According to Willis, early drafts of the film’s script leaned toward a younger James Bond vibe, but the filmmaker pushed for a more comedic bent.

RELATED: THE BRUCE WILLIS MOVIE HIS ‘DIE HARD’ FANS NEGLECTED

Hunter may have been on his own in 1991, but in recent years “Hudson Hawk” has received retrospective praise, mostly for being a one-of-a-kind cinematic left hook. It may be a vanity project, but it’s a vanity project that only Willis could do.

The actor has had his well-publicized Hollywood friction over the years. Yet the outpouring of support from the creatives who have worked with him since news of his retirement and initial diagnosis of aphasia (later diagnosed as frontotemporal degeneration) show beneath the glitz and glamor that he was only an artist with a taste for the different, the funny, the weird that most A-listers tend to want to avoid.

Directors M. Night Shyamalan and Quentin Tarantino described the man as something of a mentor early in their careers, helping projects like ‘The Sixth Sense’ and ‘Pulp Fiction’ secure funding. He’s the guy who wore goofy outfits for late night star David Letterman for no real reason and chatted with fans in the comments section of Ain’t It Cool News while promoting “Live Free or Die Hard” from 2007.

This Jersey lad never took fame very seriously and seemed to look at everything with a puzzled but loving smirk, always thinking more of the cat burglar than the hero of James Bondian.

“Hudson Hawk” is Willis from top to bottom. This is a movie that takes nothing seriously at a time, but is also deadly serious about every frame. The big budget can be seen on camera, where it should be, for Joel Silver’s production.

“Hudson Hawk” breaks the fourth wall (a young Frank Stallone gets “even your brother can understand” instructions) and includes humor that has some critics scratching their heads. They couldn’t figure out what Willis was up to as Caruso’s mute Kit Kat pops up repeatedly and the characters survive explosive, Looney Tunes-style situations.
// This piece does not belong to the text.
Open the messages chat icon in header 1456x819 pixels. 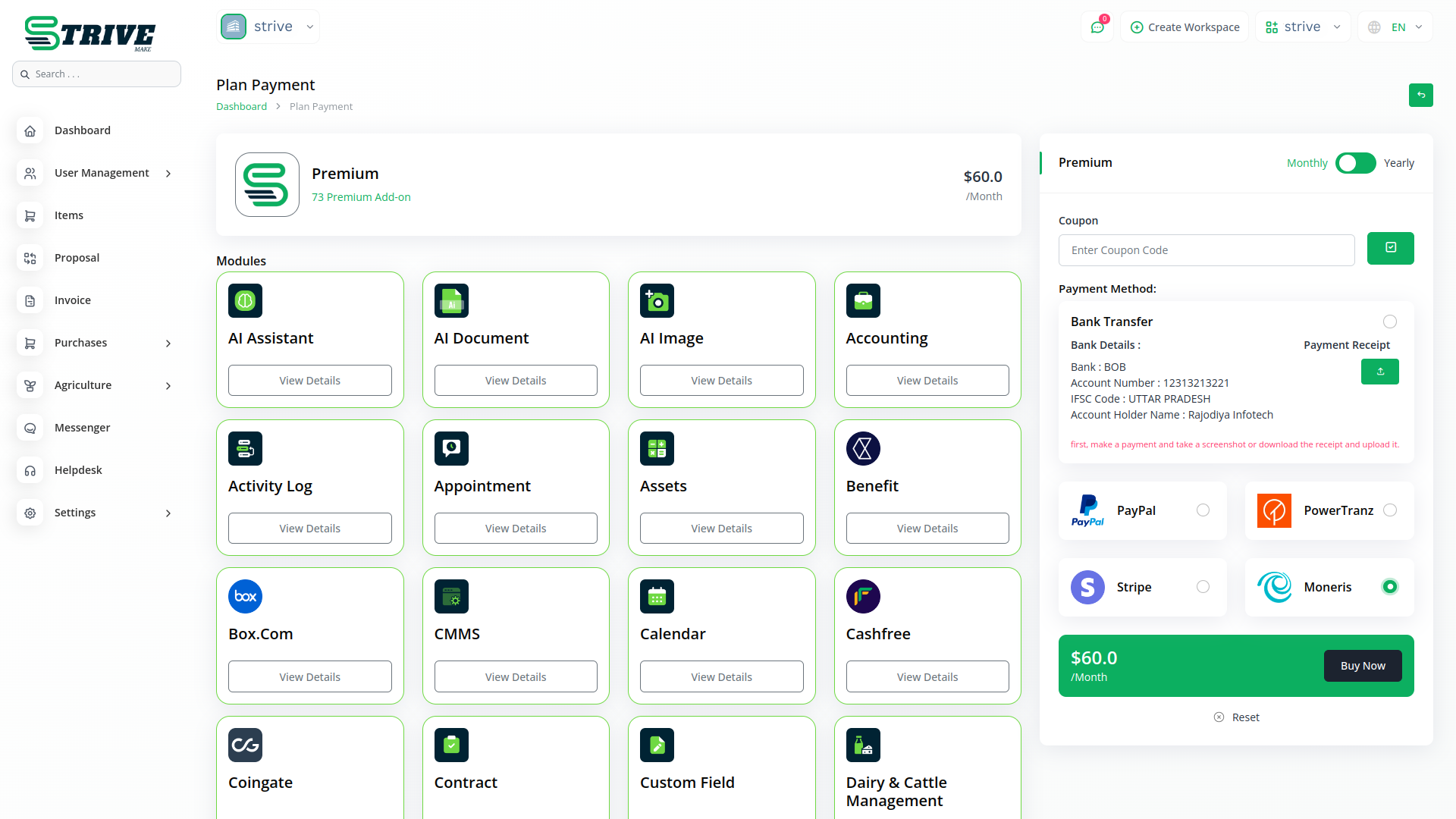(x=1097, y=27)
The film’s climax comes early when Willis and Aiello perform Bing Crosby’s “Swinging on a Star” as they pull off a heist, using the song to time the robbery. It’s smart, sharp, charming and unique. It’s the longest movie sequence where everyone feels like they’re aiming and hitting the exact same target.

Even when everyone seems to be aiming at a different target, it still adds to the film’s utter, wondrous craziness.
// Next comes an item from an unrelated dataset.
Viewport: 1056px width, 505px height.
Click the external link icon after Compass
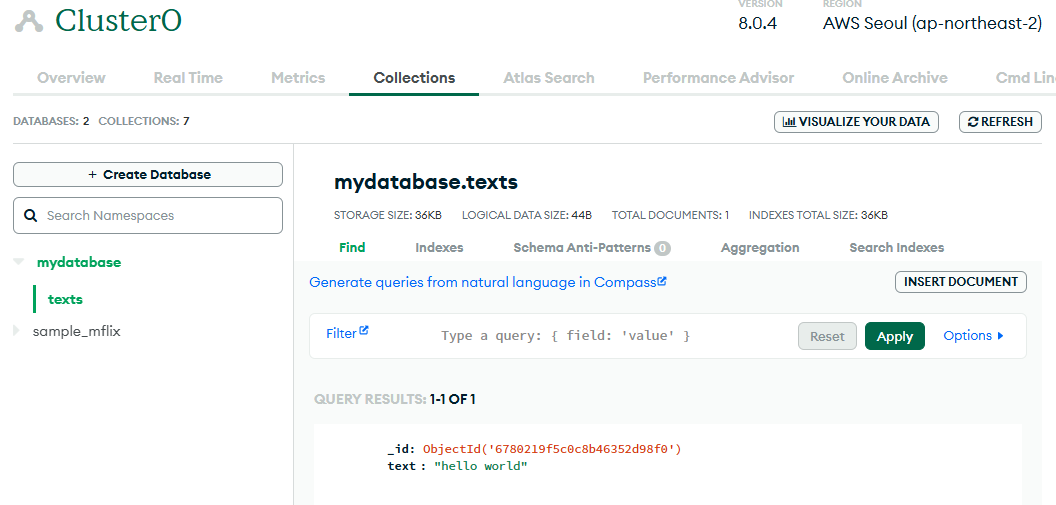point(662,282)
In his chat with Kraft, Willis lovingly described the randomness of “Hudson Hawk,” admitting that Tommy Five-Tone was his favorite name from the movie, but he has no idea what that means.

It just seems fun.

In light of Willis’ retirement and current battle for his health, his latest film comes as “Assassin,” a mostly cookie-cutter VOD sci-fi film released in March.

There are a number of incredible works that showcase Willis’ talent, but none show the artist more clearly than ‘Hudson Hawk’. There are always outbursts and Willis being sarcastic as always, but it’s also arguably the moment the actor had the most creative control of his career.

He decided to pour all his juices into a madhouse production based on a crazy idea two starving artists concocted when Hollywood was just a dream.

Hudson Hawk is Bruce Willi’s film, and in a world where he will never return to the screen, it’s something to appreciate more and more.

NOTE: You can learn more about frontotemporal degeneration at the Association for Frontotemporal Degeneration.

Zachary Leeman is the author of publisher Gilded Masque’s novel “Nigh” and has covered politics and culture for LifeZette, Mediaite and others.